Pepo
Dans le versant espagnol du catalogue, Pepo apparaît avec la sécheresse d'un prénom seul, comme ces signatures populaires qui semblent venir d'un atelier plus que d'une vitrine d'auteur. Un crédit suffit ici à poser une question: que garde-t-on d'un cinéaste quand l'archive ne retient qu'un nom bref et une trace de genre? Dans l'horreur, cette brièveté n'est pas forcément un défaut. Elle peut devenir une forme.
Le cinéma de Espagne possède une relation singulière avec la peur. Il sait mêler catholicisme noir, cruauté domestique, fantaisie macabre, humour acide et violence historique. Même lorsqu'il travaille à petite échelle, il transporte une mémoire lourde. Les maisons y sont rarement innocentes. Les familles y sont rarement seulement aimantes. Les corps y portent des fautes que personne n'a fini d'avouer.
Pepo, avec son unique crédit, s'inscrit dans cette constellation sans qu'il soit nécessaire de lui prêter une oeuvre immense. Le horreur espagnol a toujours accueilli des figures latérales: artisans, courts métragistes, signatures de commande, complices de production. Leur importance ne se mesure pas au volume, mais à la manière dont ils prolongent une sensibilité collective. Ils savent que la peur peut surgir d'un couloir trop blanc, d'une cuisine trop silencieuse, d'un village qui parle à voix basse.
Le prénom seul donne aussi une couleur. Il a quelque chose de direct, presque familier, à l'opposé des génériques qui gonflent la respectabilité. Cette familiarité peut convenir à un cinéma où l'horreur se glisse souvent dans le proche. On n'a pas besoin d'un château. Il suffit d'un appartement, d'une cave, d'une fête locale, d'un regard échangé entre voisins. La peur espagnole est souvent moins lointaine qu'on le croit. Elle arrive par la porte d'à côté.
Il faut parler ici de modestie sans condescendance. Les filmographies courtes ne sont pas des ruines inachevées. Elles sont parfois des éclats, des interventions ponctuelles, des moments où un créateur a touché le genre puis s'est déplacé ailleurs. Les Années 2000 ont multiplié ces trajectoires brèves, notamment grâce aux courts, aux festivals spécialisés, aux productions régionales et aux réseaux vidéo.
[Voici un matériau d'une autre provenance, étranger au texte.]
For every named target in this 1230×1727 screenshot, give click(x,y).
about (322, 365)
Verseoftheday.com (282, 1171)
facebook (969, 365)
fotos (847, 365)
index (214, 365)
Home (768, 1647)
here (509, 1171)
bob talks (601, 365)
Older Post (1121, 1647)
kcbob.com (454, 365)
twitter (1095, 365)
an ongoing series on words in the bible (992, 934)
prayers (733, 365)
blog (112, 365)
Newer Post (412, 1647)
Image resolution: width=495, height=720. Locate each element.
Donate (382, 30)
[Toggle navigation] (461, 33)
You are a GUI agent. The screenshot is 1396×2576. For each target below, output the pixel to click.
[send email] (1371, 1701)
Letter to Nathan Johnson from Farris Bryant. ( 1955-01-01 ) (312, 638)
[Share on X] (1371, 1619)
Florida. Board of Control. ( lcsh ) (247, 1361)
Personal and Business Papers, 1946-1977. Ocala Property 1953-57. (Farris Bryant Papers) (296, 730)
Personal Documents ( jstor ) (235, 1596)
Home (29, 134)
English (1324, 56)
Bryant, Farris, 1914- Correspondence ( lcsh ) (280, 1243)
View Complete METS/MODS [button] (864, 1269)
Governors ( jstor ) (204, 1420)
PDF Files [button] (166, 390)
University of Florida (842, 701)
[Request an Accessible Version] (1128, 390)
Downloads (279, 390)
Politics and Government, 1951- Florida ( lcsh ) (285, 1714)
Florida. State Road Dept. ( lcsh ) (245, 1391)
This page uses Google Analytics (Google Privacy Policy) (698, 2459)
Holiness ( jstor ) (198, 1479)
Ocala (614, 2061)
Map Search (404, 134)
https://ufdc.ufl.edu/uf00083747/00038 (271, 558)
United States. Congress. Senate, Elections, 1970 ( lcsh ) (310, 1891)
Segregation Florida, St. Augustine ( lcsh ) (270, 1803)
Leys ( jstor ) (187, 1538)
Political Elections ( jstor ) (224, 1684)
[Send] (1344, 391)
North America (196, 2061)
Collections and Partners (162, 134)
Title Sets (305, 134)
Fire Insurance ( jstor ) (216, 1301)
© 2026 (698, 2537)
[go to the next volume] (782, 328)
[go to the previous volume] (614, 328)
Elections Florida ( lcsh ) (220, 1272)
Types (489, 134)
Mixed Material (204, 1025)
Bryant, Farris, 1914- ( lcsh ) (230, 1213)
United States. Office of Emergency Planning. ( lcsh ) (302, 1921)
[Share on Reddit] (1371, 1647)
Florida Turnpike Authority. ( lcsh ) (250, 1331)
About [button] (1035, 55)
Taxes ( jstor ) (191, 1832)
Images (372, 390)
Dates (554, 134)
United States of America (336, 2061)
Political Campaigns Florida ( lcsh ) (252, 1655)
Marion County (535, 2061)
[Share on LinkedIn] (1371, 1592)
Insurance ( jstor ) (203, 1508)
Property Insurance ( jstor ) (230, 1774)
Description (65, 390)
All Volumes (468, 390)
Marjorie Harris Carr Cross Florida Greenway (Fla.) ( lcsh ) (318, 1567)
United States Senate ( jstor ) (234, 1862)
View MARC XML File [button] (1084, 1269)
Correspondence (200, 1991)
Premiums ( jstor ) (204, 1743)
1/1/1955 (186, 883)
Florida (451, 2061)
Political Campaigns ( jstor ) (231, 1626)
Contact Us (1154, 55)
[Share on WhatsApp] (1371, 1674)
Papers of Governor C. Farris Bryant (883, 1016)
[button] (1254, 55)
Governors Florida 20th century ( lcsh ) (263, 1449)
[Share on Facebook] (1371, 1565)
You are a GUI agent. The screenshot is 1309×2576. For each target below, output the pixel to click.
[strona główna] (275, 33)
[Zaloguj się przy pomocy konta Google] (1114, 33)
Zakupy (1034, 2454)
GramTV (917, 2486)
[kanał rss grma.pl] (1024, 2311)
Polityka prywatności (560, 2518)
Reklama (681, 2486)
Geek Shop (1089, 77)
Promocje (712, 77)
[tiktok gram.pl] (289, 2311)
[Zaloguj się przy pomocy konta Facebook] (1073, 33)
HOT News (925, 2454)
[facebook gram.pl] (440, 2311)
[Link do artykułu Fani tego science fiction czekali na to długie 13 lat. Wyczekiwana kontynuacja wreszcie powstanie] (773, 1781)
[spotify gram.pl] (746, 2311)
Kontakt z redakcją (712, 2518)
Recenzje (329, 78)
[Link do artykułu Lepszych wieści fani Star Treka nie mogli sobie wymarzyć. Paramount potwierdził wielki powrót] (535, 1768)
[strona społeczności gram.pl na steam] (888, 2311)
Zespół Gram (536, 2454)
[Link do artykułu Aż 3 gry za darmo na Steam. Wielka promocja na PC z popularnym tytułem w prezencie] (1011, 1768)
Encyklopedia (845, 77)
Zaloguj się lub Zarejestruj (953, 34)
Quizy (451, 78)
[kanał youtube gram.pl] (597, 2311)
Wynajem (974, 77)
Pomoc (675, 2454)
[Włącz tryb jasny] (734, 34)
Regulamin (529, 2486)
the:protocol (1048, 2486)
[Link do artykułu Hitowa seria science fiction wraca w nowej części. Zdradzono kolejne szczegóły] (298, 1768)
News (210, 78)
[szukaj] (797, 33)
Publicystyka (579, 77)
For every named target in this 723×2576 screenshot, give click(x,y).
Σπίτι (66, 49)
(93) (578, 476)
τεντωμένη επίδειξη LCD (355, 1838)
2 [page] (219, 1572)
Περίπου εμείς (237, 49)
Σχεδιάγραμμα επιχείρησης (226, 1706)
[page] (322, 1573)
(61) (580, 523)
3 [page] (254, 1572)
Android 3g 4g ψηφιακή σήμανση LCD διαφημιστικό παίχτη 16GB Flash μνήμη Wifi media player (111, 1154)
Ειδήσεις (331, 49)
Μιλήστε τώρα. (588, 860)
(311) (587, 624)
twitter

Le cinéma de peur y gagne une circulation nerveuse, moins hiérarchique que celle du grand cinéma d'auteur.
Dans une base comme CaSTV, Pepo fonctionne donc comme un rappel d'échelle. Le genre n'est pas seulement une affaire de noms consacrés. Il est fait de fiches presque nues, de pseudonymes, de présences locales, de génériques où le travail compte davantage que la légende. Cette réalité correspond bien à l'esprit d'une cinéphilie de cabane: on ne vient pas seulement y chercher les monuments, mais aussi les films qui sentent la cave, le bricolage, l'urgence.
On peut imaginer que l'unique crédit de Pepo porte quelque chose de cette énergie. Une façon de préférer le trait net à l'explication, la situation au discours, l'effet à la démonstration. Dans le cinéma de genre, cela peut suffire. Une bonne scène de peur n'a pas besoin d'une biographie complète derrière elle. Elle a besoin d'un regard qui sait quand laisser durer le silence.
Pepo demeure ainsi un nom minimal, mais habitable. Il invite à regarder l'horreur espagnole dans ses plis moins commentés, là où les signatures courtes ne ferment pas le sens. Elles l'ouvrent. Elles disent que le cinéma de peur se souvient même de ceux qui n'ont laissé qu'une empreinte, pourvu que cette empreinte mène vers une chambre sombre.